--- What the task asks ---
From the line containing "Task: Click the adelev account email address" through the last line of the entries below, print each line exactly. Pictures stay out.
*****
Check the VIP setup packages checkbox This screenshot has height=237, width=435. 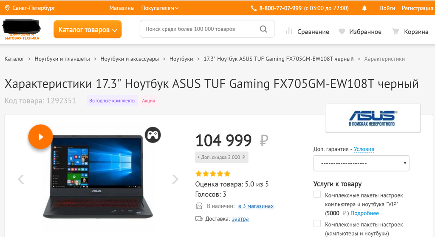[x=317, y=194]
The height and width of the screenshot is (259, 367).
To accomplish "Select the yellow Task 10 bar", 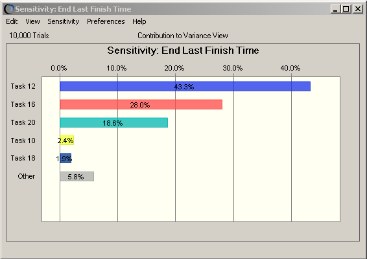I will point(67,141).
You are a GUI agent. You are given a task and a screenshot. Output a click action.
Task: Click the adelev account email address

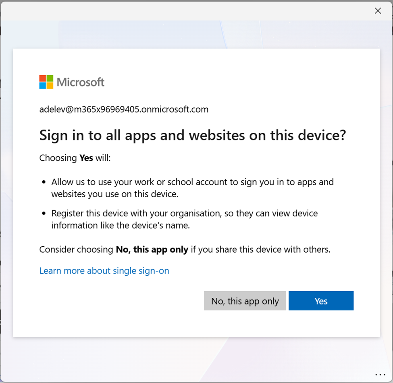pos(123,109)
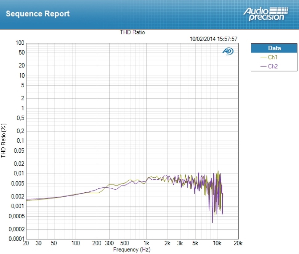Click the purple Ch2 line swatch in legend
The image size is (299, 254).
point(263,67)
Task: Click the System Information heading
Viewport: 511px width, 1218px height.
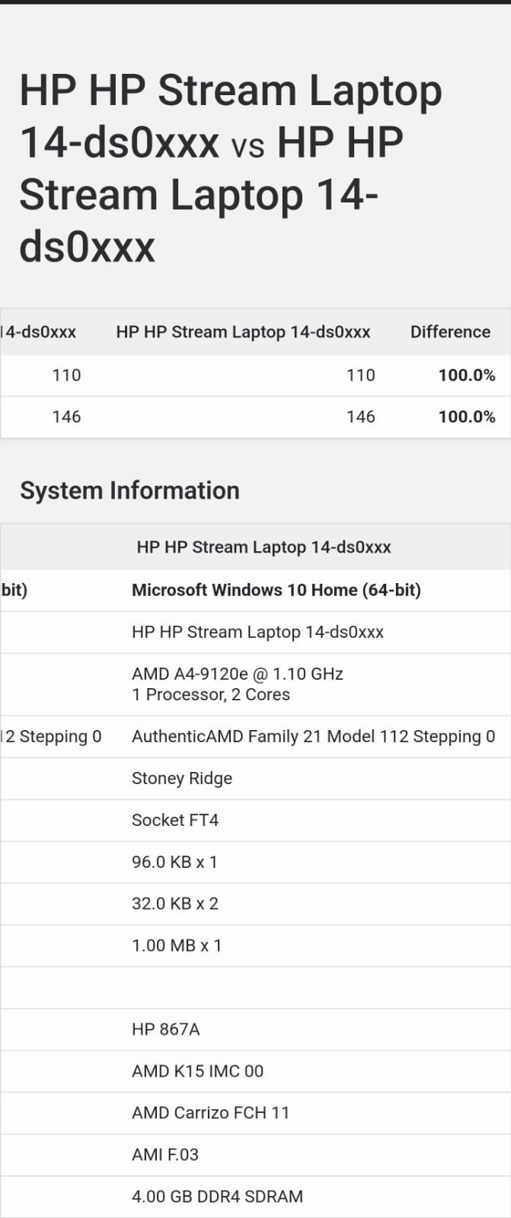Action: tap(129, 491)
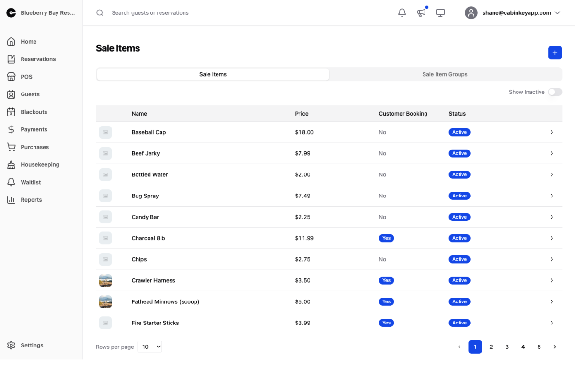Click the blue plus add button
This screenshot has width=575, height=370.
coord(555,53)
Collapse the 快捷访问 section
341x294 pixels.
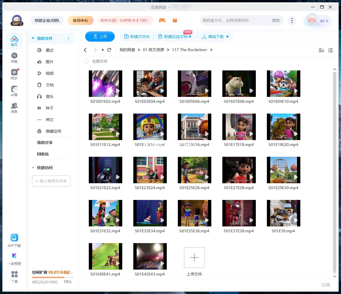click(33, 168)
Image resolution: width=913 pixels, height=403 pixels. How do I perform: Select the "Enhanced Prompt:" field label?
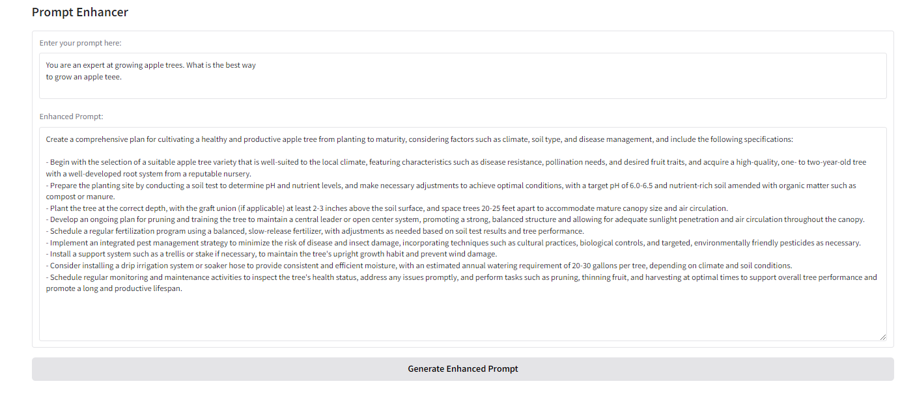71,117
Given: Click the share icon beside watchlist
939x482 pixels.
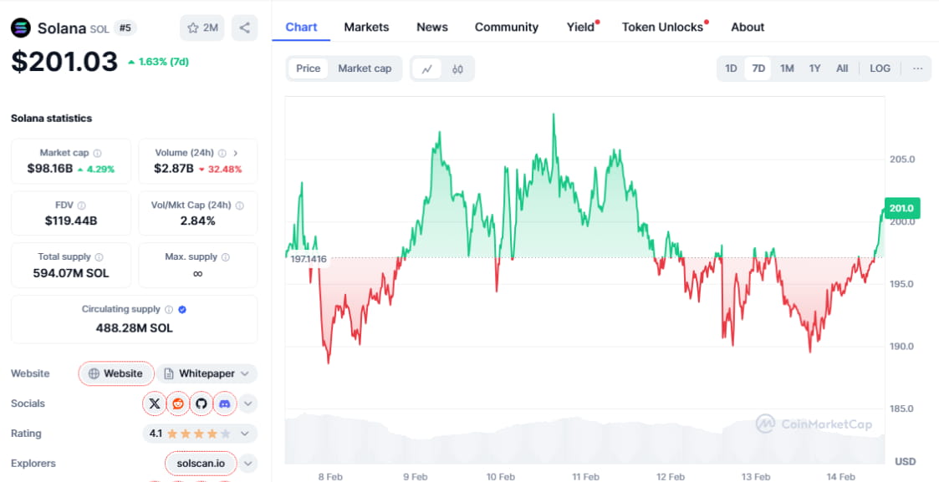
*****
--- Task output ---
Task: Click the adelev account email address

pos(123,109)
Click the purple Ch2 line swatch in legend
The image size is (299, 254).
point(263,67)
Task: Click the System Information heading
Viewport: 511px width, 1218px height.
Action: tap(129, 491)
Click the blue plus add button
This screenshot has width=575, height=370.
coord(555,53)
Collapse the 快捷访问 section
341x294 pixels.
click(33, 168)
Image resolution: width=913 pixels, height=403 pixels. How do I perform: Select the "Enhanced Prompt:" field label?
71,117
Given: Click the share icon beside watchlist
939x482 pixels.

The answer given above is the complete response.